Si, en France, aujourd’hui, on s’intéresse à la charia, c’est parce qu’on a l’obsession de l’islam et des musulmans, pour des raisons qui semblent objectives mais qui, souvent, dépendent plutôt de notre façon de poser les questions. En ce sens, le mode de construction du discours est central. Comme l’islam et la charia sont un point de fixation du débat public, la capacité à imposer le discours faisant autorité est devenue cruciale. Parce qu’il porte sur des « parts de marché » électoralistes, l’enjeu touche directement au pouvoir, à sa conquête et à sa conservation. Souvent, un tel discours, ce qu’on pourrait appeler un maître-récit, est, dans un jeu de miroirs, le contre-récit d’un autre maître-récit. Le maître-récit de l’ouléma est que la charia est un idéal conduisant ceux et celles qui la suivent au Salut ; et le maître-récit des pourfendeurs de l’islam est que la charia est un mal qui fait de ses affidés la source de nombreux maux affectant le monde. Dans les deux cas, la charia est une chose en soi qui détermine nécessairement la nature de ceux qui la suivent et de ce qu’ils font. Mais la moralité de l’histoire est évidemment aux antipodes, selon la version que l’on choisit et la distribution des rôles, entre « bons » et « méchants », qu’elle implique. Et comme ces deux attributs moraux sont exclusifs l’un de l’autre, les héros d’un récit sont les malfaiteurs de l’autre, et vice versa.

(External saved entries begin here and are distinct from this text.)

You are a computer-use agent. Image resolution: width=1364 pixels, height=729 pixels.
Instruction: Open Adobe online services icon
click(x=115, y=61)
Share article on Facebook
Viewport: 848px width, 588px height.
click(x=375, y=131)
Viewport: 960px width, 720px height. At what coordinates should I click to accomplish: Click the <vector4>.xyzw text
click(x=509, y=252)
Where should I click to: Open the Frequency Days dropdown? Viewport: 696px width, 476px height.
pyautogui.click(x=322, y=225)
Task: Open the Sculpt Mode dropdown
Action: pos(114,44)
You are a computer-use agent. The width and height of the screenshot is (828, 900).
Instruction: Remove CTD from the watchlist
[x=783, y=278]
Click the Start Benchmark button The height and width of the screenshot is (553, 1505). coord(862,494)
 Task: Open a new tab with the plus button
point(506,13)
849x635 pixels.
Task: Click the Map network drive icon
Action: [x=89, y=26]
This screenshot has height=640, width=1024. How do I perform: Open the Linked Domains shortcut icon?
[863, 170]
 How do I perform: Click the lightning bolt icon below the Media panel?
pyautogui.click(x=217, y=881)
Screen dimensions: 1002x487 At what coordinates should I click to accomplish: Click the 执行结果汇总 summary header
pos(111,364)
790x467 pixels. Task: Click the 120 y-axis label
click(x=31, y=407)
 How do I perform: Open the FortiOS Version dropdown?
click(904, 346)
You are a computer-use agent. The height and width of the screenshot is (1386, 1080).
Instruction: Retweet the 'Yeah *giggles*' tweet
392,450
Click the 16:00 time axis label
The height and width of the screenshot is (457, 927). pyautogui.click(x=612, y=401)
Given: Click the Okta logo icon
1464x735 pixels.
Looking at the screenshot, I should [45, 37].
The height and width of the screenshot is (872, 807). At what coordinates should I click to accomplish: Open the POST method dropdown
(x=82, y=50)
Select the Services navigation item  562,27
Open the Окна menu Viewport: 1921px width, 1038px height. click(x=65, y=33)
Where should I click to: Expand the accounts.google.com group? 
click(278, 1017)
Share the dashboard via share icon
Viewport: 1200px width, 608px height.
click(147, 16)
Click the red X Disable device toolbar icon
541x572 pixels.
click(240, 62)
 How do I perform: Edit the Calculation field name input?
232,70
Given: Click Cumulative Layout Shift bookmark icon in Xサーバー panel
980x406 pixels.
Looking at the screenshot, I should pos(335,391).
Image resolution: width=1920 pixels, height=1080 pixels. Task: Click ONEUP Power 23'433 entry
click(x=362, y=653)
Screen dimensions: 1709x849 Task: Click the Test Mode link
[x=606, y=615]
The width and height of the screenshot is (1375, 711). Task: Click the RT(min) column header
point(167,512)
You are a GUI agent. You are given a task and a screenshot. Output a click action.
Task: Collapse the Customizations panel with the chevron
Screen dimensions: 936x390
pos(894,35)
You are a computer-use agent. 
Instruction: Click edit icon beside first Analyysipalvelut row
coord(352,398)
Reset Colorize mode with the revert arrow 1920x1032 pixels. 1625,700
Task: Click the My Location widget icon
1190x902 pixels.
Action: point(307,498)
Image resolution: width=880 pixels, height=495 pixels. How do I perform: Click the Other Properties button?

La production de ce type de discours, qui prétendent à une vérité exclusive, constitue un outil politique puissant dans les mains de promoteurs aux fortes propensions populistes. Ils visent à naturaliser une version de la vérité, à faire en sorte qu’elle s’impose comme allant de soi, à construire une vision des choses faisant autorité et à en dégager des conséquences politiques. Ainsi en va-t-il du monde ! Mais ce n’est sans doute pas la tâche de l’analyste, à partir de l’autorité de son savoir, que de les cautionner ou redoubler.



[1] Paul Veyne, Quand notre monde est devenu chrétien, Albin Michel, 2007, p. 249.

[2]Op.cit., p.263.

[3]Marcel Gauchet, La religion dans la démocratie, p.29.